THE PLOT: A failed New York playwright awkwardly navigates the transition from Next Big Thing to Last Year's News.
AFTER: Well, there is a romance within the film, but it's really a small part of the plot. The film does begin with a break-up, however, so that qualifies it too. And the secondary theme for the week, which runs through "Young Adult", "The Heartbreak Kid", "My Big Fat Greek Wedding" and this one, is all about the central characters realizing who they are, often after a romantic setback, and then struggling to find a way to re-invent themselves.

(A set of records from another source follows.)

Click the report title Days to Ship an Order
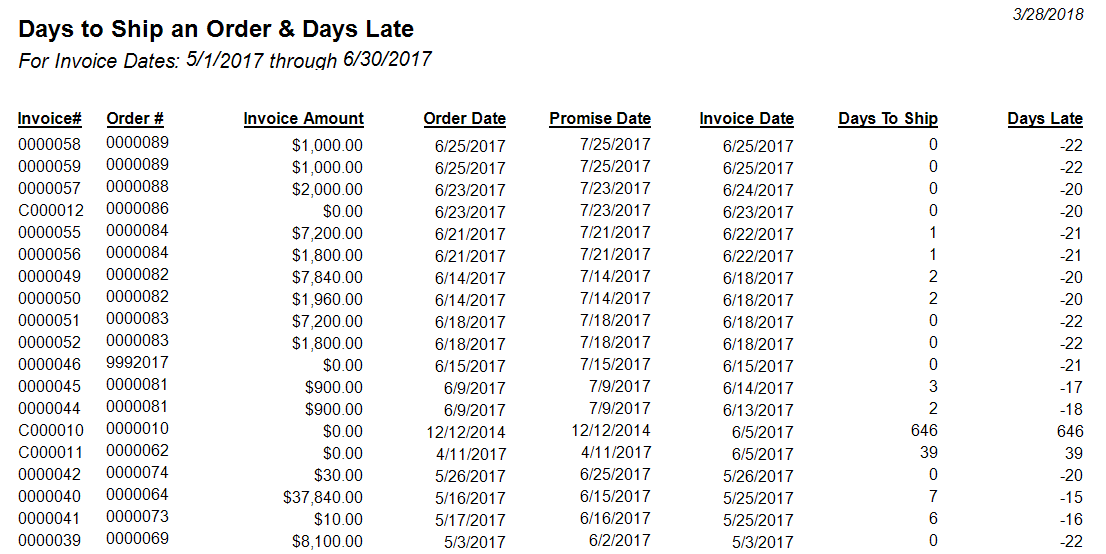The height and width of the screenshot is (554, 1106). 216,30
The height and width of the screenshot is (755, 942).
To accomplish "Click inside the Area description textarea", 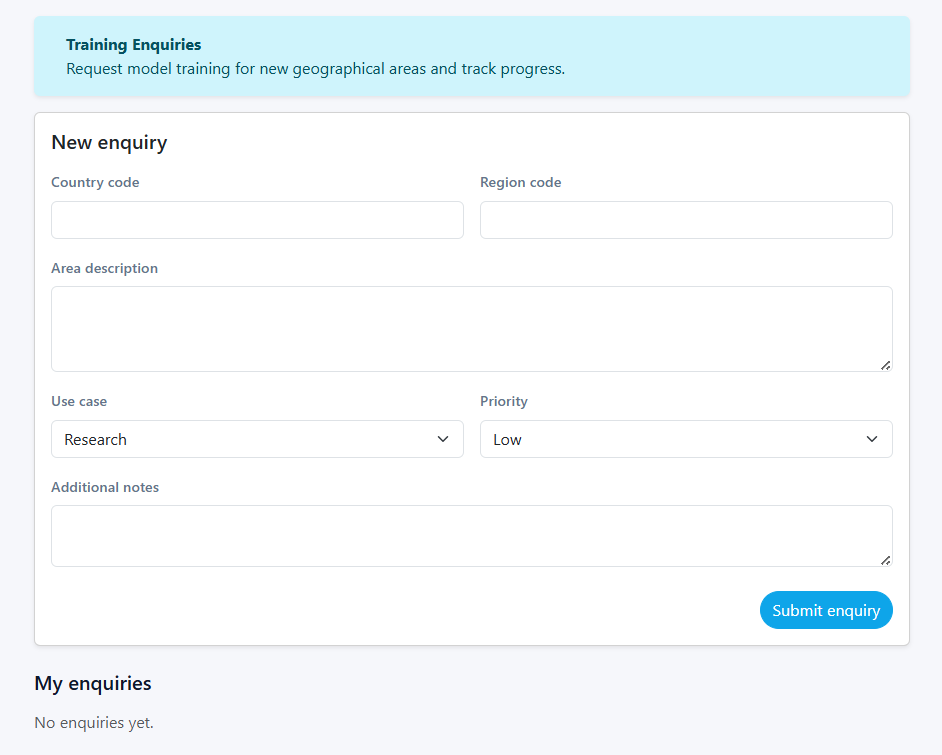I will pos(471,329).
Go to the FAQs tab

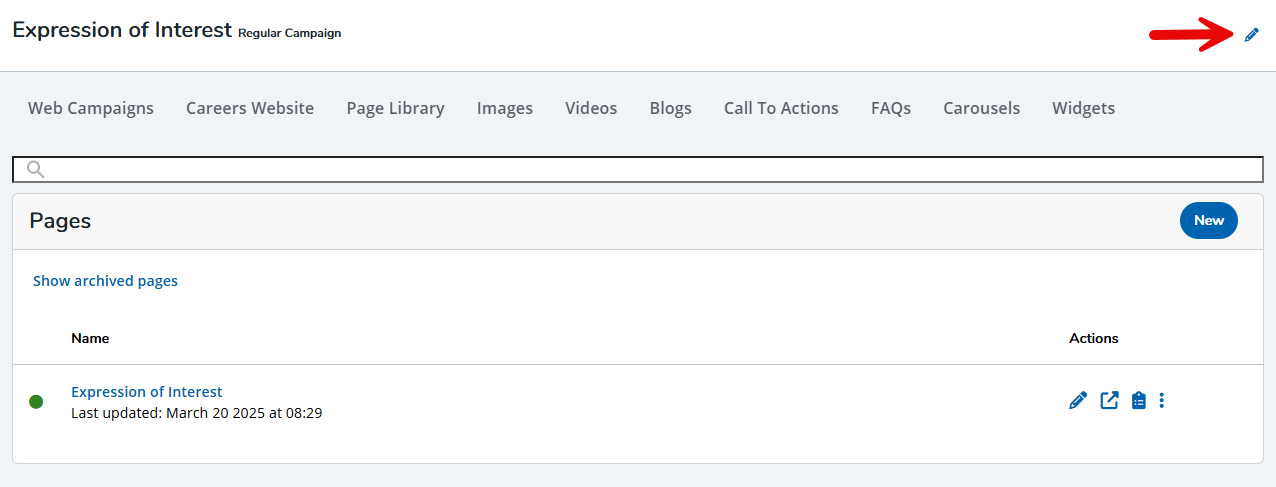(x=891, y=108)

Tonight, Imogene (much like Toula in "My Big Fat Greek Wedding") has to come to terms with her strange family if she's going to be stable enough to move forward in her life.
The film opens with Imogene as a kid in a school production of "The Wizard of Oz", and as Dorothy she's clicking her heels but refusing to say the line "There's no place like home," primarily because she doesn't believe it, given her strange home life. But it points out an interesting NITPICK POINT about that 1939 film - if Oz was such a magical and wonderful place, why was Dorothy so eager to go back to Kansas, where she worked on a farm, and they hadn't even invented color yet?
Fast-forward to Imogene as an adult, and she's a playwright in NYC who can't seem to produce a valid second work after being named "most promising" by New York magazine, and when her relationship crumbles, a fake suicide attempt is mistaken for a real one, and she's released into the custody of her mother, who she hasn't spoken to in years. Returning to Ocean City, NJ, means coming into contact with a bunch of weird characters like her loser brother, a young man renting her bedroom, and her mother's odd boyfriend who's either a compulsive liar or delusional about being in the CIA.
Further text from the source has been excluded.